#### What is needed:
Key in the whole listing below again, keeping every word as it is.
※
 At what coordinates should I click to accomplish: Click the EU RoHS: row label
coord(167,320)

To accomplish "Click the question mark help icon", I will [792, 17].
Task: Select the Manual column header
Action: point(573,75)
※
#### Expected answer:
 At what coordinates should I click to accomplish: Click the EU RoHS: row label
coord(167,320)

To accomplish "Click the question mark help icon", I will [792, 17].
Task: Select the Manual column header
Action: point(573,75)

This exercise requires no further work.